Torno dopo un pochino di silenzio. Perché non mi piace scrivere post tanto per fare; tengo molto a questo blog e al suo senso, perciò attendo sempre di avere qualcosa che ritengo importante da dire sulla felicità o sulla pedagogia (o entrambe le cose), prima di mettermi a scrivere. Ad ogni modo, se volete sentire cosa ho da blaterare il merito alla vita in generale, potete trovarmi qui (lo ammetto questa è un po' pubblicità di me per me stessa, ma me la concedete?).
Tornando a noi, oggi ho qualcosina da raccontare, perciò eccomi qui.
Il progetto educativo della domenica mattina per i bambini della nostra associazione è iniziato da settimana scorsa e oggi ho riflettuto su alcune cose che i piccoli mi hanno portato incontro.
Non finirò mai di dirlo, bambini e bambine hanno bisogno di un clima di calma e ritmo. Nella frenesia l'amore si disperde e noi adulti non riusciamo ad ascoltare. Nel trambusto i piccini ci chiedono sempre più attenzioni, tanto che noi spesso ci sentiamo soffocare. Più abbiamo da fare, più loro richiamano il nostro sguardo, in tutti i modi possibili. Sembra non siano in grado di fare da soli, qualsiasi occasione è buona per farci intromettere, anche solo un litigio per l'accaparrarsi di un pezzo di Lego, nonostante sul pavimento ce ne siano centinaia. Eppure i bambini sanno eccellere nella condivisione!
Bambini e bambine, ragazzi e ragazze di oggi spesso non sanno aspettare. Non sanno annoiarsi.
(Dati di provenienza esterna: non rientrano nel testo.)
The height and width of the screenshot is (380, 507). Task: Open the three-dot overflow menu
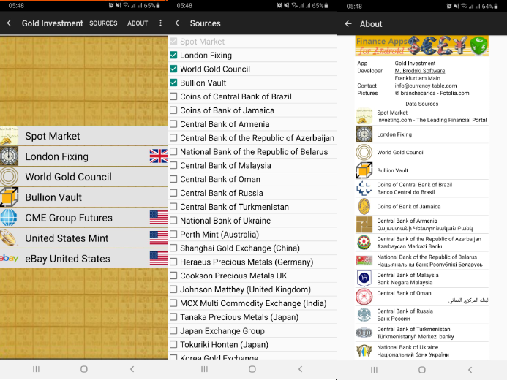click(x=160, y=23)
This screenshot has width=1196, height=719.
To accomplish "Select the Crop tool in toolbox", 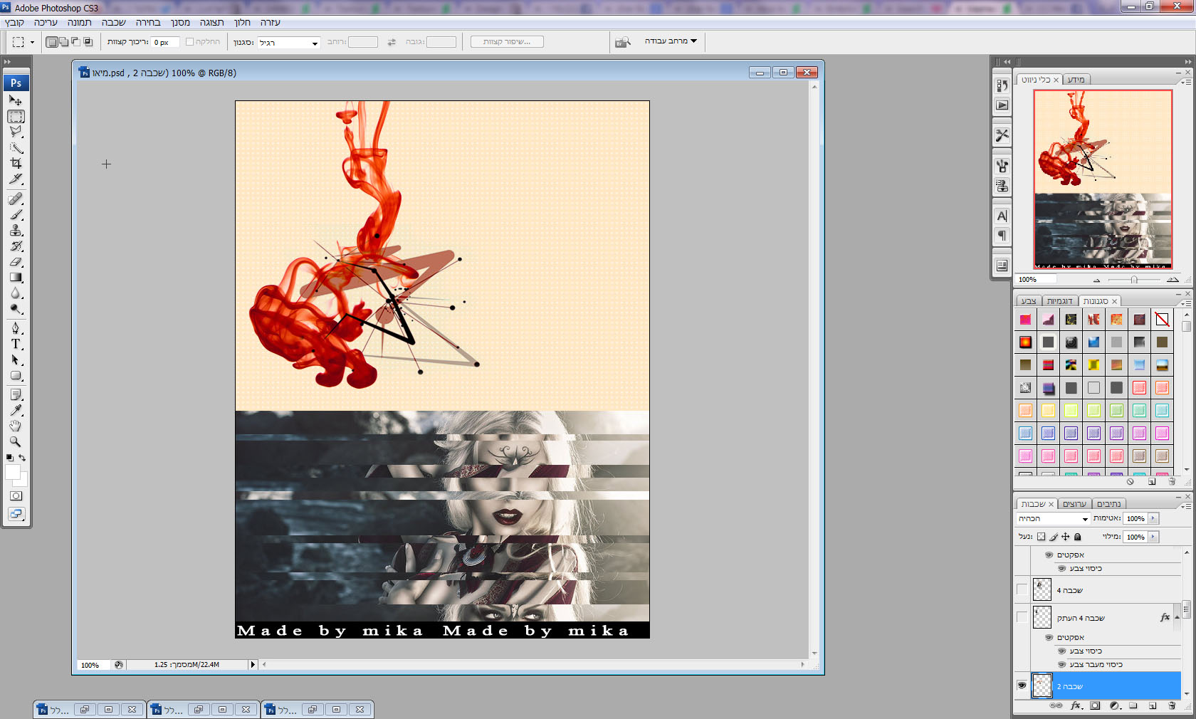I will [x=16, y=163].
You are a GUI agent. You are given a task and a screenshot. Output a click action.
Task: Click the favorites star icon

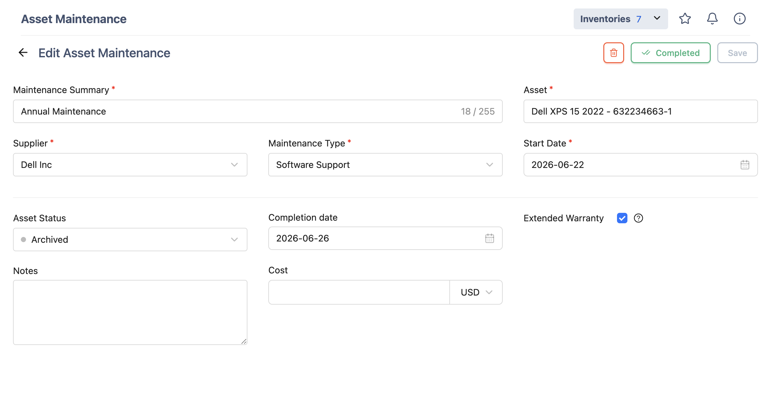click(x=685, y=19)
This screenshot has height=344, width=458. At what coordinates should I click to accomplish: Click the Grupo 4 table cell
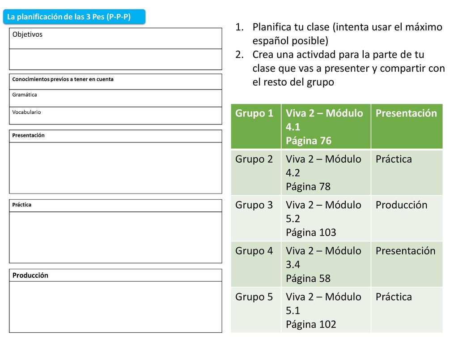point(256,264)
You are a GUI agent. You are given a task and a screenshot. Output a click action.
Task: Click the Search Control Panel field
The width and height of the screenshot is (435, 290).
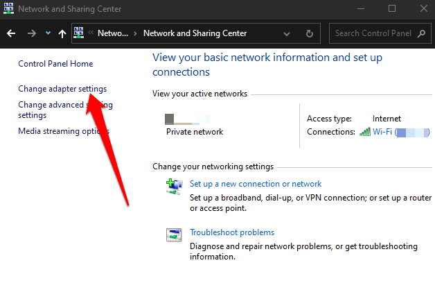373,33
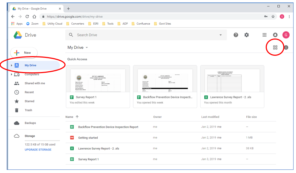
Task: Open the Trash section
Action: click(x=28, y=110)
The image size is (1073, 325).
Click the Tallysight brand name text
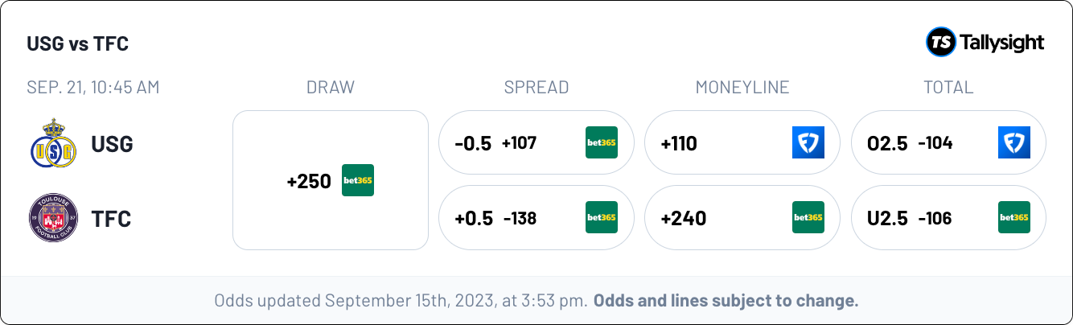tap(1002, 43)
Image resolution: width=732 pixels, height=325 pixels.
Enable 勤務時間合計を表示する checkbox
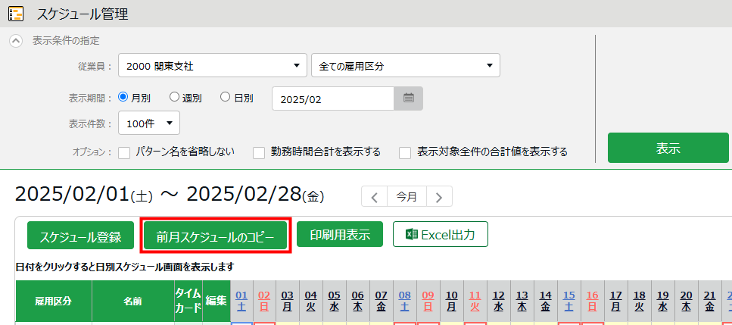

Vogliono essere sempre occupati e forse è quello che vogliamo anche noi, perché in questo modo sappiamo che stanno facendo qualcosa e quindi possiamo per un attimo staccar loro gli occhi di dosso.
L'attesa, però, è un aspetto fondamentale della vita, fa parte dell'esistenza ed è da essa che si sviluppano le maggiori bellezze. Pensiamo ai semi che diventano piante (e per un po' non ci mostrano nulla), pensiamo al tramonto, che arriva una sola volta al giorno (non possiamo averlo sempre), pensiamo alla vita umana, che giunge nel mondo dopo nove mesi in cui è rimasta nascosta nel grembo materno.
Eppure mi accorgo che, quando i bimbi riescono ad avere fiducia e a smettere così di chiedere: "Cosa facciamo dopo?", quando iniziano ad attendere il proprio turno per essere ascoltati, l'armonia apre la strada alla condivisione e l'amore si fa reale. E allora un cavallo può diventare blu e trasformarsi in un unicorno.
"Ma esistono gli unicorni?"
"Non so potrebbero."
"Io quando ero più piccola credevo a Babbo Natale, alla Befana, alla magia, alla fatina dei denti. Insomma credevo a tutto. Adesso invece sono sempre mamma e papà che portano le cose."
"Chissà magari la fatina esiste, quando io ero bambina arrivava il topolino dei denti".
"Sì, come le sirene, è un mistero. Comunque ci sono delle cose in cui crederò sempre: la magia, le sirene e gli unicorni".
La conclusione del più piccino? "I cavalli blu, sì, esistono. Blu e rosso."
Lasciamo che i nostri bambini sognino e credano nell'impossibile. Lasciamo che siano questi sogni a permettere loro di attirare la nostra attenzione. Questo è il preludio dell'eternità. Perché solo nell'eternità scopriremo tutti i misteri che non ci è dato di sapere ora. Crederci vuol dire gustare un po' di eternità sulla Terra. Vuol dire essere più vicini a Dio.